Um dos melhores livros que li este ano foi a biografia de Lorde Thomas Cochrane (Casa Editorial), de George Ermakoff. Cochrane foi um almirante da Marinha Britânica, que lutou nas Guerras Napoleônicas, amealhando “uma riqueza considerável com os prêmios das presas de guerra”. Foi injustiçado na carreira militar devido ao seu caráter rebelde. Elegeu-se deputado para a Câmara dos Comuns onde fazia discursos contra os privilégios de políticos e de membros do almirantado, ganhando com isso “o ódio e, quiçá, a vingança” dos seus colegas. Tentou, sem sucesso, uma reforma política que reduzisse o controle dos grandes proprietários de terra sobre os distritos eleitorais. Talvez por tudo isso tenha sido acusado de fraude na Bolsa de Valores, o que nunca foi comprovado. Mas perdeu o mandato parlamentar, o posto de oficial da Marinha e foi preso.

Fugiu da prisão e aceitou combater nas guerras de libertação do Chile, do Peru e do Brasil. “No Chile, seu nome é reverenciado como um dos heróis de sua Independência”; No Brasil, “seu nome caiu em total esquecimento”. De volta ao seu país, recebeu o perdão do rei William IV, tendo sido reincorporado à Marinha com a patente de contra-almirante. Mas Cochrane foi mais importante do que tudo isso.

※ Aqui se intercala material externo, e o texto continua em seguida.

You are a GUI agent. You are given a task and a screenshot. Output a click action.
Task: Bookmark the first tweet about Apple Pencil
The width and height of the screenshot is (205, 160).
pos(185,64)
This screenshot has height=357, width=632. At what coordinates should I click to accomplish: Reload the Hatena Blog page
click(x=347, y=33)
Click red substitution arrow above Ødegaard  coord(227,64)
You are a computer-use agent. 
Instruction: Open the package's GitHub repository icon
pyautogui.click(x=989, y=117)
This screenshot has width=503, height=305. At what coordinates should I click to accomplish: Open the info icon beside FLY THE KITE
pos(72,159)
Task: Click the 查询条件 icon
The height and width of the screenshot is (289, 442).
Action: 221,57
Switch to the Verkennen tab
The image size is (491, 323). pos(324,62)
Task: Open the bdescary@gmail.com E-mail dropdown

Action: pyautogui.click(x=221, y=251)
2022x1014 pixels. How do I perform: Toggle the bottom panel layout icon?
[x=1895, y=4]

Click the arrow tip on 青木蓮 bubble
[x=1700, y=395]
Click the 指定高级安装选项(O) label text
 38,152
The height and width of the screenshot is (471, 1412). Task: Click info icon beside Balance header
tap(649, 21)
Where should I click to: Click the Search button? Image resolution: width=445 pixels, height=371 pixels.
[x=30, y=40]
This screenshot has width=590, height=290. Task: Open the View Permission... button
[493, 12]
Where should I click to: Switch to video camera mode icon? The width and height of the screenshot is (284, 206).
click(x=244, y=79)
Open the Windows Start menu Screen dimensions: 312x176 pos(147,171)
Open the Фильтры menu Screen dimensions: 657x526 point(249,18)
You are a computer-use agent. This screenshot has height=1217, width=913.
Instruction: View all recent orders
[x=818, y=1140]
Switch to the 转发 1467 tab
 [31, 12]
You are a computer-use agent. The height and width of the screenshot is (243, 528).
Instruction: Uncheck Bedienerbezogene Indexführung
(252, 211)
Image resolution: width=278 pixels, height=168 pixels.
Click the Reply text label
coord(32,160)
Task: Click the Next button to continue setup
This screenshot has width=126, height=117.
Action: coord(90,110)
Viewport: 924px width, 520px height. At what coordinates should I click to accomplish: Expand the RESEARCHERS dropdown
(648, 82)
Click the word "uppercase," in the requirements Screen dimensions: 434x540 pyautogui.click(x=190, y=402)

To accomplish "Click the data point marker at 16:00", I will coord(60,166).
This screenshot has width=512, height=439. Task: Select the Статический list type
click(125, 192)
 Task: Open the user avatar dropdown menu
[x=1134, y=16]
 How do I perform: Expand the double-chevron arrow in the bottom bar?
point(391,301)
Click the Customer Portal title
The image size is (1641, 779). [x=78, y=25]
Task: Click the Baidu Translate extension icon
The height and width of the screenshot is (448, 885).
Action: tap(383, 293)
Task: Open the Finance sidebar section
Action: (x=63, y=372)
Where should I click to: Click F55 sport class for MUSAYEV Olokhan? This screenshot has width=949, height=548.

Foi “um visionário”, na visão do autor que apresenta três exemplos de suas várias ideias: aposta nos navios a vapor, porque sabia que logo substituiriam os de vela; pioneirismo no asfaltamento de uma rua de Westminster (atualmente, o asfalto é o pavimento mais comum no mundo); e sua ideia, em 1851, de se criar, na Jamaica, uma instituição de ensino superior para negros que recebesse alunos de todas as colônias britânicas do Caribe (atual Cheney University of Pennsylvania).

Importante observar que, séculos depois, com a crise climática, o asfalto é cada vez mais questionado por provocar a impermeabilidade do solo. E o carvão é condenado por ser altamente nocivo ao meio ambiente pelo alto teor de emissões de dióxido de carbono; tanto que em setembro deste ano o Reino Unido fechou a sua última usina de energia a carvão, um dos símbolos da Revolução Industrial.